== Work order ==
Each line of the data that mentions the string "screenshot" needs to be identified and copied.
··· Supplied records
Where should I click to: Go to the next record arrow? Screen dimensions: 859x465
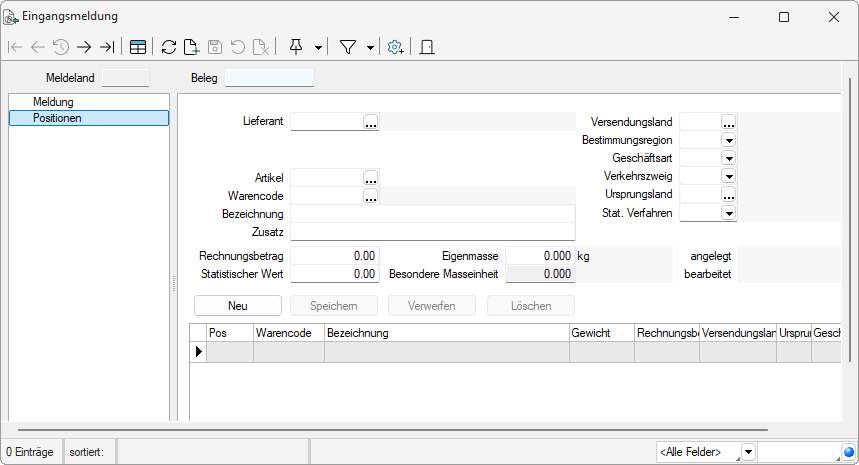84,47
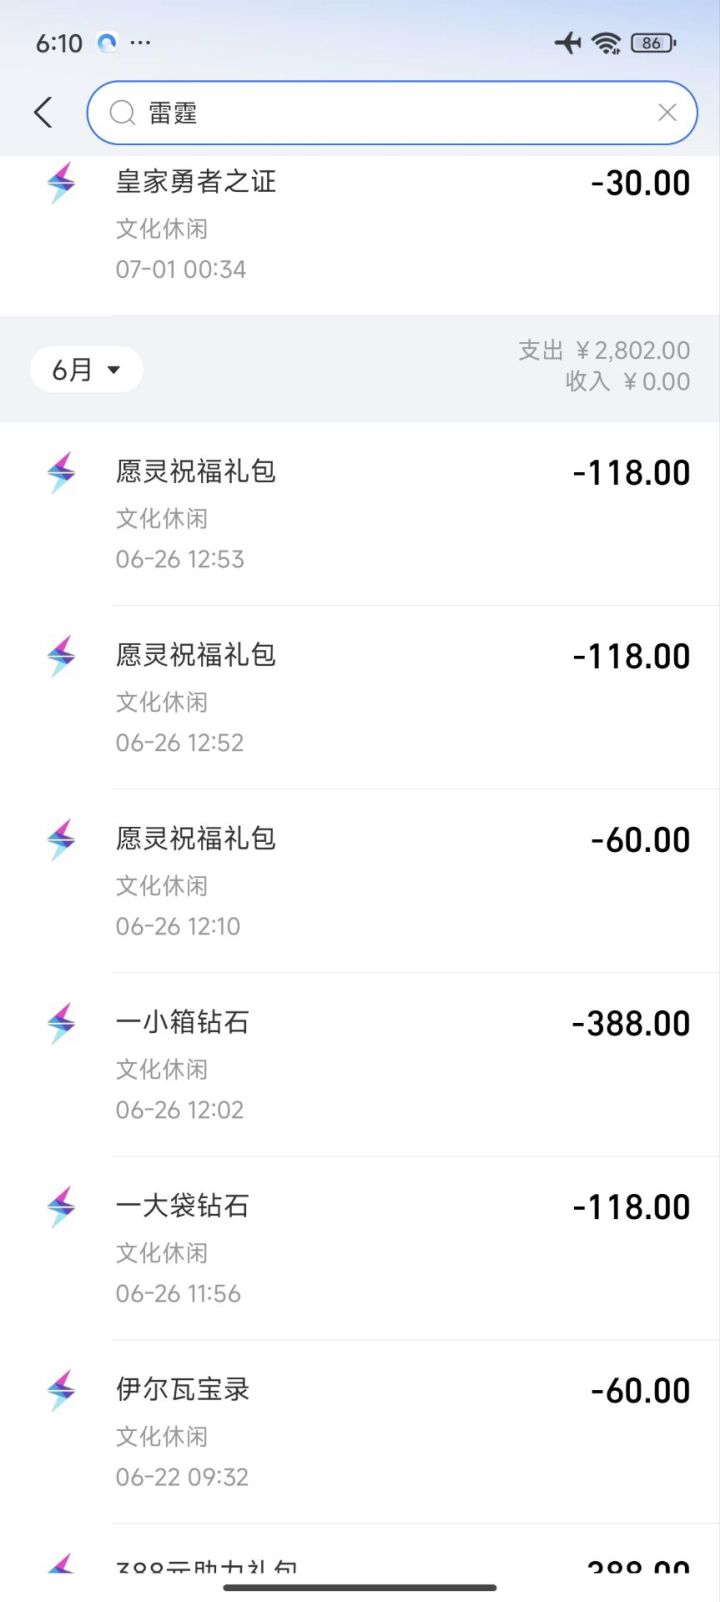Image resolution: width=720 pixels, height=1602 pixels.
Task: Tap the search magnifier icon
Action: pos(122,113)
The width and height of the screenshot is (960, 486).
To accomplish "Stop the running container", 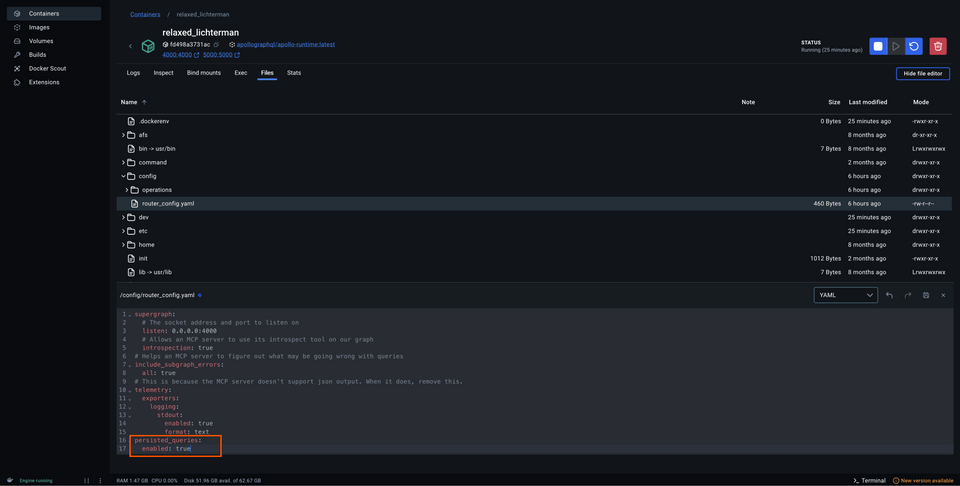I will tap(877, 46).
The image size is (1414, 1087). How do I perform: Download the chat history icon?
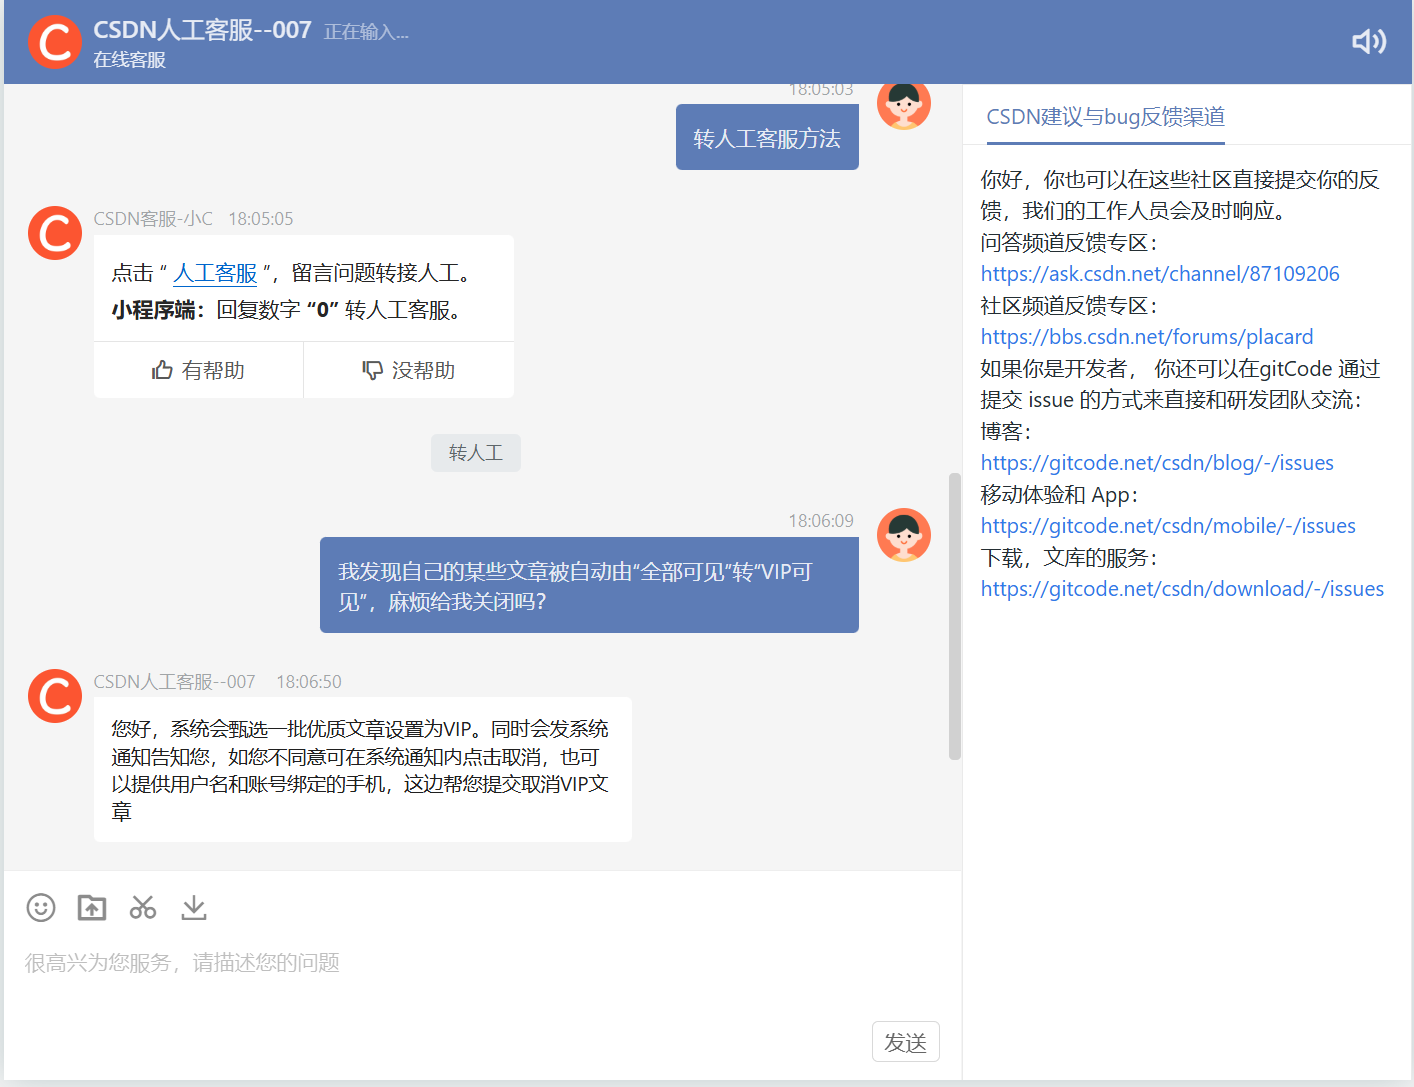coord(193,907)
······
··· Supplied records
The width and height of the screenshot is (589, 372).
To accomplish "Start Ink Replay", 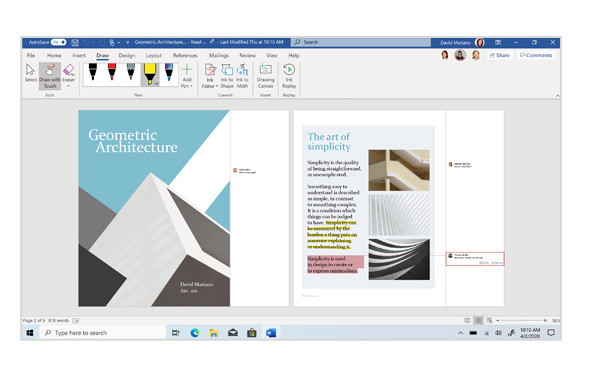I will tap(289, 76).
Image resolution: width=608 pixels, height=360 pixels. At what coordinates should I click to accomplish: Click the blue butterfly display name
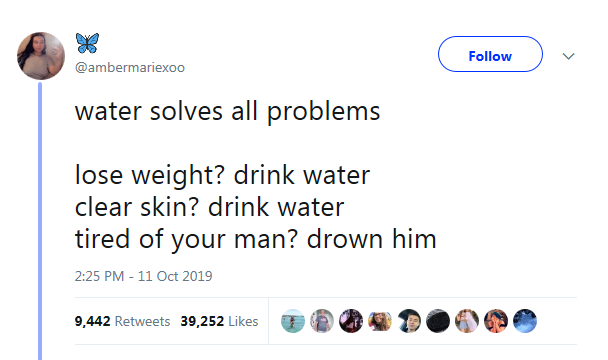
······
··· Supplied records
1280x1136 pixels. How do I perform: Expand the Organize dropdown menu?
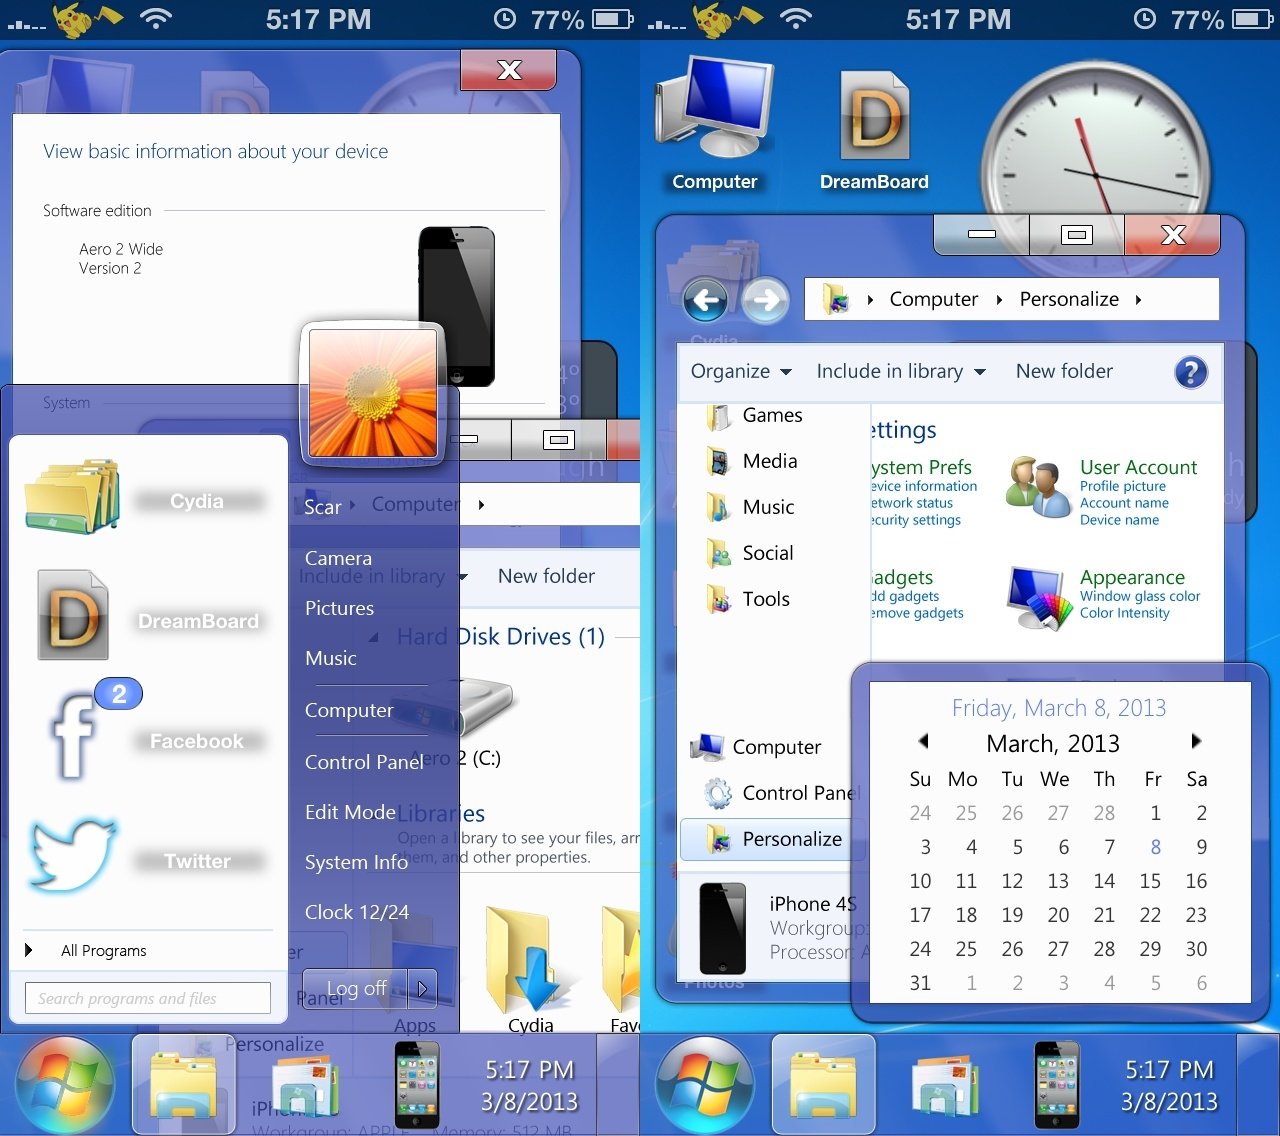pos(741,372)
······
== Answer box ==
The width and height of the screenshot is (960, 486).
The width and height of the screenshot is (589, 372).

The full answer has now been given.